> _WHAT IS BEING ASKED_
When the line containing "The image size is (496, 424)." appears in the data below, begin copying there and stop only after the line containing "Open the Sorting".

> _RECORD EXCERPTS_
##########

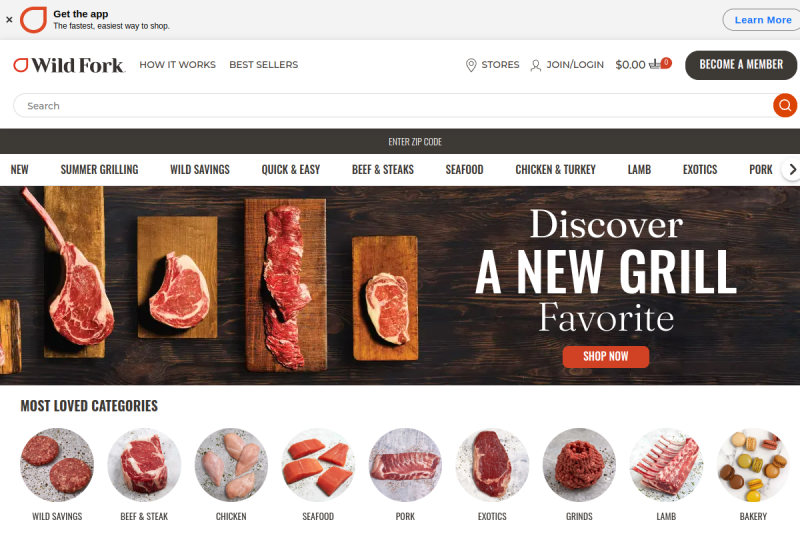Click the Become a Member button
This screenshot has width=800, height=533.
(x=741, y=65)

##########

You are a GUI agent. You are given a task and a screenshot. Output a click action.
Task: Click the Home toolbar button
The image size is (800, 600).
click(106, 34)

##########

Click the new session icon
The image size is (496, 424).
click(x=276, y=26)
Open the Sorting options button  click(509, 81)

##########

> _WRITTEN ANSWER_
The image size is (496, 424).
click(x=276, y=26)
Open the Sorting options button  click(509, 81)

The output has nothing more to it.